Correct, ATM the assumption is that we keep LIMPLE always as
"conventional SSA form". This for a number of reasons but mainly it
greatly helps in maintaining the compiler simple.
I've experimented investing quite some effort into removing this
assumption but the result was definitely more complex and the produced
code considerably harder to debug. The only advantage I could see in
the end was having a simpler and more elegant
`comp-cond-cstrs-target-mvar' due to the fact that was trivial to
implement a copy propagation pass), so I deemed was a good move to keep
always the conventional form.
> Why create a new slot that isn't used anywhere? The value of the stack
> slot is clobbered by the (set ...), so we cannot emit any assumptions
> about that stack slot based on previous values it held.
Yes but in this case (and probably others) we *have* to emit this
assumption.
The best option is to decide that negative slot numbers are not rendered
into libgccjit IR and we consider these virtual to solve these kind of
cases. IIRC we already do something similar for the -1 index so this
concept has just to be generalized a bit.
> In fact, all we need to do is tell comp-cond-cstrs-target-mvar to
> return nil more often, isn't it?
Nope, the target mvar identified is the correct one, we just have ATM no
way to reference it reliably into the assume. BTW applying your patch
is breaking quite some of the comp-tests-ret-type-spec-* tests :)
Andrea
^ permalink raw reply [flat|nested] 50+ messages in thread
* bug#46670: 28.0.50; [feature/native-comp] possible miscompilation affecting lsp-mode
2021-02-22 9:37 ` Andrea Corallo via Bug reports for GNU Emacs, the Swiss army knife of text editors
@ 2021-02-22 10:04 ` Pip Cet
2021-02-22 10:25 ` Pip Cet
2021-02-22 11:16 ` Andrea Corallo via Bug reports for GNU Emacs, the Swiss army knife of text editors
0 siblings, 2 replies; 50+ messages in thread
From: Pip Cet @ 2021-02-22 10:04 UTC (permalink / raw)
To: Andrea Corallo; +Cc: 46670, Mauricio Collares
On Mon, Feb 22, 2021 at 9:38 AM Andrea Corallo <akrl@sdf.org> wrote:
> Pip Cet <pipcet@gmail.com> writes:
> > On Sun, Feb 21, 2021 at 9:03 PM Andrea Corallo <akrl@sdf.org> wrote:
> >> Pip Cet <pipcet@gmail.com> writes:
> >>
> >> > On Sun, Feb 21, 2021 at 11:51 AM Pip Cet <pipcet@gmail.com> wrote:
> >> >> Does the attached patch help?

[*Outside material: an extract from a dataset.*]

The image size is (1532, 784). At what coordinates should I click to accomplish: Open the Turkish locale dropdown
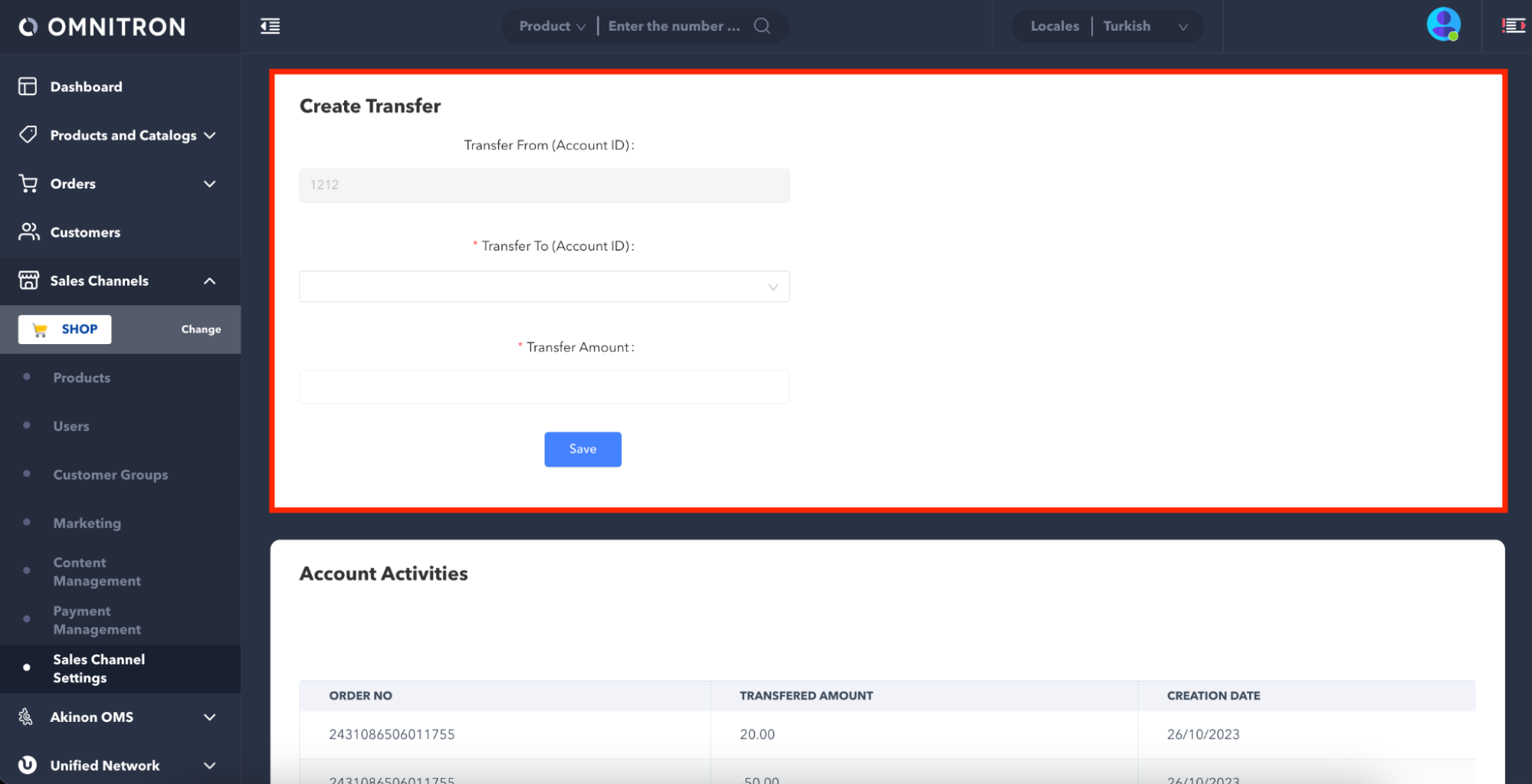(1145, 26)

Andrea, is my analysis correct?
> >> >
> >> > CCing Andrea.
> >> >
> >> > In more detail, some debugging showed we were trying to intersect a
> >> > "nil or t" constraint with a "sequence" constraint, the result being a
> >> > null constraint (t is not a sequence). So if (assume (and a b)) was
> >> > meant to imply the intersection of a and b, we're emitting it
> >> > incorrectly.
> >>
> >> Hi Pip,
> >>
> >> thanks for looking into this.
> >
> > Thanks for your explanation!
> >
> >> 'and' is meant to imply intersection, so yeah... as you guess there's
> >> some problem in the LIMPLE we generate :)
> >
> > Thanks, I was on the wrong track there.
> >
> >> The correct fix is to have `comp-add-cond-cstrs' rewrite the comparison
> >> sequence as something like:
> >>
> >> (set #(mvar nil X t) #(mvar 42082358 1 t))
> >> (set #(mvar 41121566 1 boolean) (call equal #(mvar 42082358 1 t) #(mvar 41665638 2 sequence)))

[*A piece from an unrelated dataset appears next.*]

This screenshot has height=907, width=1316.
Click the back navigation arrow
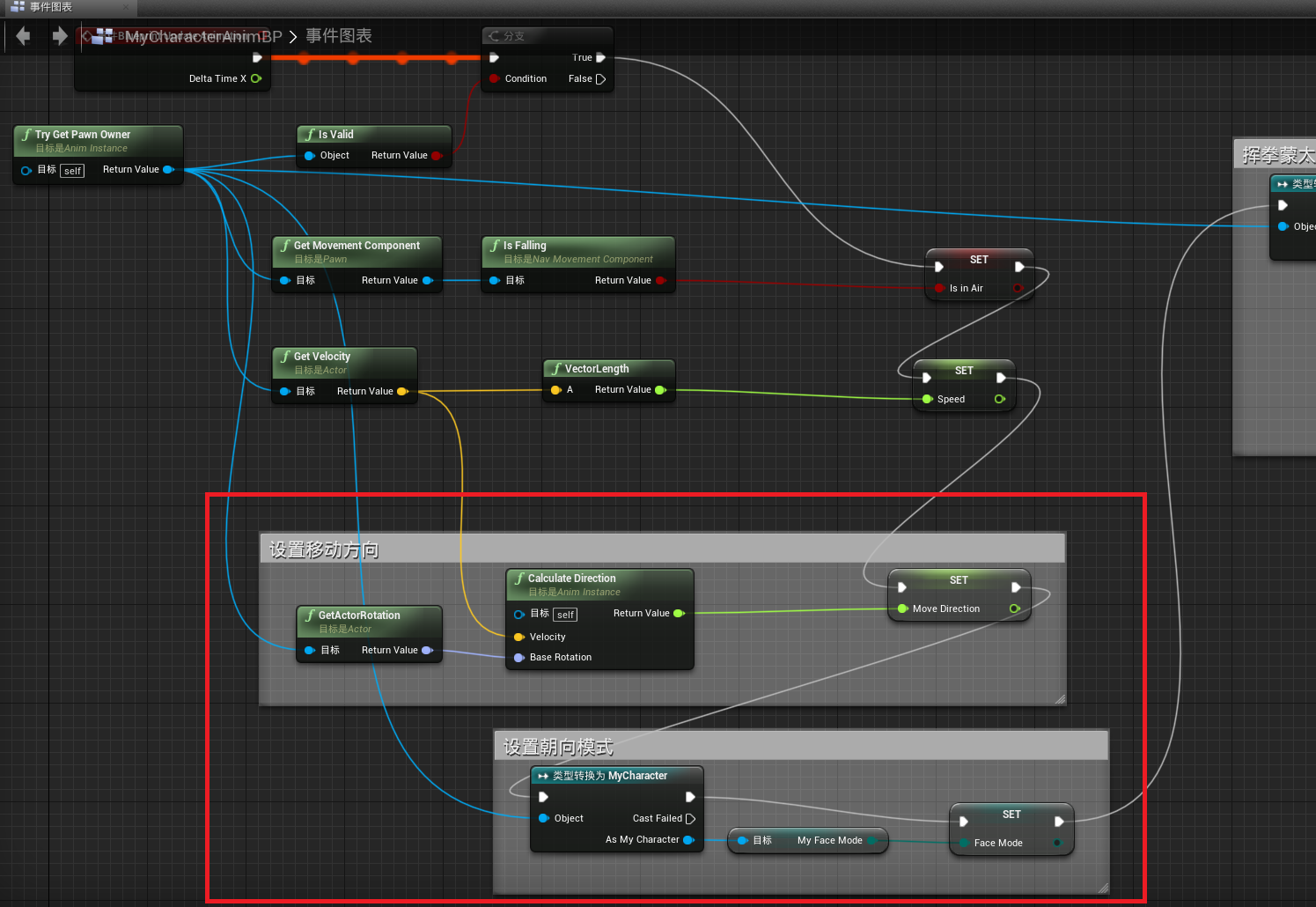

> >> (cond-jump #(mvar 41121566 1 boolean) #(mvar nil nil null) bb_2_cstrs_0 bb_1)
> >>
> >> Where X is a new slot we add to the frame. We will reference this slot
> >> number in the assume instead of 1 so it does not get clobbered.
> >
> > Okay, I think I understand the problem (we don't do classical SSA and
> > throw away the slot numbers), and your solution would avoid it, but it
> > seems needlessly complicated to me.
>
> Correct, ATM the assumption is that we keep LIMPLE always as
> "conventional SSA form". This for a number of reasons but mainly it
> greatly helps in maintaining the compiler simple.
"Conventional" meaning "not quite SSA"? I'm just trying to understand,
the decision seems correct to me, since we already ran stack slot
allocation in the byte compiler and we want to reuse those
assignments.
> > Why create a new slot that isn't used anywhere? The value of the stack
> > slot is clobbered by the (set ...), so we cannot emit any assumptions
> > about that stack slot based on previous values it held.
>
> Yes but in this case (and probably others) we *have* to emit this
> assumption.
Why? Are you saying the compiler requires (assume ...) insns for
correctness? If it does, I'm afraid that's a serious issue.
> The best option is to decide that negative slot numbers are not rendered
> into libgccjit IR and we consider these virtual to solve these kind of
> cases. IIRC we already do something similar for the -1 index so this
> concept has just to be generalized a bit.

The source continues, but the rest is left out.